#43187 [BC-Insight] Movement Full Node Panics and Crashes Uncleanly on Connection failure with DA Light Node

Submitted on Apr 3rd 2025 at 13:27:40 UTC by @Nirix0x for Attackathon | Movement Labs

  • Report ID: #43187

  • Report Type: Blockchain/DLT

  • Report severity: Insight

  • Target: https://github.com/immunefi-team/attackathon-movement/tree/main/networks/movement/movement-full-node

  • Impacts:

    • Network not being able to confirm new transactions (total network shutdown)

Description

Brief/Intro

Unhandled error when DA light node fails or the network connection with DA light node fails, causes fatal panic in Movement full node resulting in unclean crash.

Vulnerability Details

When a network connection between the movement-full-node and the movement-celestia-da-light-node fails (e.g., TCP Connection Reset, Connection Refused), the movement-full-node panics and crashes:

  1. An awaited network operation within a core task (e.g. blocks_from_da.next().await inside node/tasks/execute_settle.rs) returns an Err(...).

  2. This Err propagates up the call stack via standard Rust error handling (? operator) and task management constructs (try_join! in node/partial.rs).

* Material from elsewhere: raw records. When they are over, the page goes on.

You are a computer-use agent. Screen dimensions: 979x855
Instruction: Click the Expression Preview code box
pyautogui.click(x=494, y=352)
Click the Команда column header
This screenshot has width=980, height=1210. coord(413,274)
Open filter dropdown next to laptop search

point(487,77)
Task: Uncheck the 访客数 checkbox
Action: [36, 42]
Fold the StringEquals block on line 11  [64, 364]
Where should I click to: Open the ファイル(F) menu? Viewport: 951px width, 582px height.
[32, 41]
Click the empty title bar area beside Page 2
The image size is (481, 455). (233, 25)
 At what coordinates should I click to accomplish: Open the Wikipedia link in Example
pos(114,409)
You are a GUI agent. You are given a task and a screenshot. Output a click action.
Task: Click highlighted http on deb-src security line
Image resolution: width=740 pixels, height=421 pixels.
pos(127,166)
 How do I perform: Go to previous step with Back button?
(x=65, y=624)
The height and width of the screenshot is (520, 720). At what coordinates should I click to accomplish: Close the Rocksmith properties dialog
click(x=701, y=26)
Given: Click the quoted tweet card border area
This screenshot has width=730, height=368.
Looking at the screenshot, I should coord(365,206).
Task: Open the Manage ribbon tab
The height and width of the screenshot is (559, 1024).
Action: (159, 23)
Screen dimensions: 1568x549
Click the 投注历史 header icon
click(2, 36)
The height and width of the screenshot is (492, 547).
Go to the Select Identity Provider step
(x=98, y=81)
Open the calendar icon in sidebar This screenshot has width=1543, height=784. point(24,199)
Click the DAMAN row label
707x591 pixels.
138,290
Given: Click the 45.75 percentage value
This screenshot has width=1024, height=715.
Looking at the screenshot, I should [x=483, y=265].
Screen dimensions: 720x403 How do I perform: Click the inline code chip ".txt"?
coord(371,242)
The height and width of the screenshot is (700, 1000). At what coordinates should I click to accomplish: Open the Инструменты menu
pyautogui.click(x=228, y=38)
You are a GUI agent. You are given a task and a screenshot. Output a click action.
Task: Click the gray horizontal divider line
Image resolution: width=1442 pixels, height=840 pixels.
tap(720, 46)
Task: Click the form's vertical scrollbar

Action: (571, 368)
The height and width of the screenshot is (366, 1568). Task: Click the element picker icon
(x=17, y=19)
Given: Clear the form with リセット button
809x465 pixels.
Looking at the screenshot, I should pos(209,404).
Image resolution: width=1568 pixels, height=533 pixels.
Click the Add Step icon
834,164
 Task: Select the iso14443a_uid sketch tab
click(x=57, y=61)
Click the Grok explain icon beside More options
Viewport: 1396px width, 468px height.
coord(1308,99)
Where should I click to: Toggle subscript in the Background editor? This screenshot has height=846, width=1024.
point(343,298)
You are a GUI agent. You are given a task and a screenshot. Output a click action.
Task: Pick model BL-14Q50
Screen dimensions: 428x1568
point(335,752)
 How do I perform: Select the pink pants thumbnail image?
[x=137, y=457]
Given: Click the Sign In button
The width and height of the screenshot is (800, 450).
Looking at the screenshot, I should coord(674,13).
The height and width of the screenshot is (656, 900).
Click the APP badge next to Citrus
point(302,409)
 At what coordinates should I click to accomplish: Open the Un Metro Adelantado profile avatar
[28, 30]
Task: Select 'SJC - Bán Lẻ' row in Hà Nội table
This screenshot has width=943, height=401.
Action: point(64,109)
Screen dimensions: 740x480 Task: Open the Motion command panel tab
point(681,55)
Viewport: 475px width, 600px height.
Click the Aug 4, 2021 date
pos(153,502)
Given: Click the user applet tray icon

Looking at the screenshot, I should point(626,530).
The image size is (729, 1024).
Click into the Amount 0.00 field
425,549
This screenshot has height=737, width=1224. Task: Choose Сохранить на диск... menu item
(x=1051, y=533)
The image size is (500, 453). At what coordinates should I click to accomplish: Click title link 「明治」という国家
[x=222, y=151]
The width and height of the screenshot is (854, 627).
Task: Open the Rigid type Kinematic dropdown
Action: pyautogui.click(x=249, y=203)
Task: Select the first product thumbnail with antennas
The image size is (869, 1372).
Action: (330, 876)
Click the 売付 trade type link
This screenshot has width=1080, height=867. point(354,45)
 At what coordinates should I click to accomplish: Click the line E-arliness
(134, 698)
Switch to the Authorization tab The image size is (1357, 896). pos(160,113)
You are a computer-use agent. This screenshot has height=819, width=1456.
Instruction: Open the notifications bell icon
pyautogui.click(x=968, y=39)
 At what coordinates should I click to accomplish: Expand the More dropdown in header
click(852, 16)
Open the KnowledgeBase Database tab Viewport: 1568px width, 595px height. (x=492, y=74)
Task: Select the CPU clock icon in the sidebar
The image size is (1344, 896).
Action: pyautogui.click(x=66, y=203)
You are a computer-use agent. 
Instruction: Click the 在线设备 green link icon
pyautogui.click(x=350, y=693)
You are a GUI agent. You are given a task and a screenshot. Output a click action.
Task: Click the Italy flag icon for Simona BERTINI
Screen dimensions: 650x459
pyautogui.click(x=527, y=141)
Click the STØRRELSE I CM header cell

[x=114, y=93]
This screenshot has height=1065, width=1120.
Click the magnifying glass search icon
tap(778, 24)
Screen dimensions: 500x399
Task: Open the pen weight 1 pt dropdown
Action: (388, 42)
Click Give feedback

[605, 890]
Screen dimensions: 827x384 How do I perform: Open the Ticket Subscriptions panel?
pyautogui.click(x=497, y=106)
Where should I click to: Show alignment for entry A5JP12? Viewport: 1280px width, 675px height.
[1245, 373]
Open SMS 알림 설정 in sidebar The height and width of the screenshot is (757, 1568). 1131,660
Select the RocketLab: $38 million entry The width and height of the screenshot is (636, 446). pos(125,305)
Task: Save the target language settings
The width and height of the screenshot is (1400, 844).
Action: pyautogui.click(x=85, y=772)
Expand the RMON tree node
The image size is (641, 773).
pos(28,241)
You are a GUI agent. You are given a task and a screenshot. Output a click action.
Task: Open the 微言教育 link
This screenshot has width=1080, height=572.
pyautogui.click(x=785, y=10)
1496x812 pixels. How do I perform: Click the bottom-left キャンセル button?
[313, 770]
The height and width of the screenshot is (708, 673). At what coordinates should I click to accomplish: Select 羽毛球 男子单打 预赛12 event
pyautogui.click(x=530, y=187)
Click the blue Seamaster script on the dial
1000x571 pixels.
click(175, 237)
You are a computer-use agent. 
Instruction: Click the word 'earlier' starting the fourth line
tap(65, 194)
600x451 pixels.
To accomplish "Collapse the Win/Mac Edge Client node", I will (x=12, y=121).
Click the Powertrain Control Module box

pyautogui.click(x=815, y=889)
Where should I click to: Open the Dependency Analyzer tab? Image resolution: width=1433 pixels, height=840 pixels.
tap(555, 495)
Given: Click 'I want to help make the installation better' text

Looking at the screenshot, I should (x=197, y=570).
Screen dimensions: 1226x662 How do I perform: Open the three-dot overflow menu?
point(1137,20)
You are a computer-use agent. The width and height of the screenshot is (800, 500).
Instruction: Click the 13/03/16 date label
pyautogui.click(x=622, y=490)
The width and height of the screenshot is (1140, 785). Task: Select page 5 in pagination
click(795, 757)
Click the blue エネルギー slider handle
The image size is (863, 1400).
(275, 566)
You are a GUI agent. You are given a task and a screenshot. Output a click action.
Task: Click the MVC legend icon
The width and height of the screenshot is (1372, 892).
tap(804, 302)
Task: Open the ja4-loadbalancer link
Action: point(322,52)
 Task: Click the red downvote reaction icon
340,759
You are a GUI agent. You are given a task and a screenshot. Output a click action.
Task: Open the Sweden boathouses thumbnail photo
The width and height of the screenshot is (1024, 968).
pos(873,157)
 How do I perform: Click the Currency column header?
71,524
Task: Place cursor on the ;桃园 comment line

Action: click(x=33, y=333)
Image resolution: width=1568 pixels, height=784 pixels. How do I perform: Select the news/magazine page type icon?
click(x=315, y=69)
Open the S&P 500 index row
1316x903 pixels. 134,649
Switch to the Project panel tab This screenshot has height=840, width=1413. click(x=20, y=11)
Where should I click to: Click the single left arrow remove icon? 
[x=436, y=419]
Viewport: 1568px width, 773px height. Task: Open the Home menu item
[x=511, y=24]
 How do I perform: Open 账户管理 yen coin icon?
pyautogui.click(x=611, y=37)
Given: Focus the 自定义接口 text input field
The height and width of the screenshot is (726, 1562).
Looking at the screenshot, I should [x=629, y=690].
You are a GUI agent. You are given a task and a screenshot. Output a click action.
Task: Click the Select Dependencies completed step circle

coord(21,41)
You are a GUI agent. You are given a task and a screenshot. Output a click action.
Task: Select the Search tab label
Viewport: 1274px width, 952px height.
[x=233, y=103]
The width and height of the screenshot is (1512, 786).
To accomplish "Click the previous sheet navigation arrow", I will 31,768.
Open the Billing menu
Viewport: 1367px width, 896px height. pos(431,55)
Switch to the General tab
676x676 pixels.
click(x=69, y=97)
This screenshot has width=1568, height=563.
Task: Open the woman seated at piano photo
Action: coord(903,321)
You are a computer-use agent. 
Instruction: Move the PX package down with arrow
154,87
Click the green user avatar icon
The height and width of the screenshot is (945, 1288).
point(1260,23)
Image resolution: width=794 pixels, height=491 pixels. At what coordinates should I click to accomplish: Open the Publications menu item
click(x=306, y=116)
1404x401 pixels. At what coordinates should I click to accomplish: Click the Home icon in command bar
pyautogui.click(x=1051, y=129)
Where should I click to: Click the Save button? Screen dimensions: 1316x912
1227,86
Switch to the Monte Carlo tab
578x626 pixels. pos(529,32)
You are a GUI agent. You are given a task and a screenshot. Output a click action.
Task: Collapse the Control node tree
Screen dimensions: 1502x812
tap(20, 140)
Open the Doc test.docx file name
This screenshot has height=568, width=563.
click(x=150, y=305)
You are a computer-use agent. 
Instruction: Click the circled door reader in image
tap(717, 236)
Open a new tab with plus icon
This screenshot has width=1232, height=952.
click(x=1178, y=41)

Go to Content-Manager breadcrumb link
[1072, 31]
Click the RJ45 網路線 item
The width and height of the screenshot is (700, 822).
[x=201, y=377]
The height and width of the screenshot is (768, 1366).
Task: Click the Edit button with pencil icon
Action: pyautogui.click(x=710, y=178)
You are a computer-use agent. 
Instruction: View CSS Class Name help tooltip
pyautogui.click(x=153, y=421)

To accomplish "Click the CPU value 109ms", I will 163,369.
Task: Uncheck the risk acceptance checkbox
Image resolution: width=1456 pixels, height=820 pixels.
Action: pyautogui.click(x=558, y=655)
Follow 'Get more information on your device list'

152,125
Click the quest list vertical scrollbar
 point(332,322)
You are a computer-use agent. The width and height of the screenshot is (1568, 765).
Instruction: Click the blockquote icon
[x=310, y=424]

  3. The error eventually reaches the top-level async fn main in src/main.rs, causing it to terminate and return the Err.

  4. During shutdown, the blocking thread pool (e.g. used byDaDB via tokio::task::spawn_blocking), are dropped from within the asynchronous context of a Tokio worker thread.

  5. This violates a fundamental safety rule of the Tokio runtime, leading to a fatal, unrecoverable panic with the message: Cannot drop a runtime in a context where blocking is not allowed. This happens when a runtime is dropped from within an asynchronous context.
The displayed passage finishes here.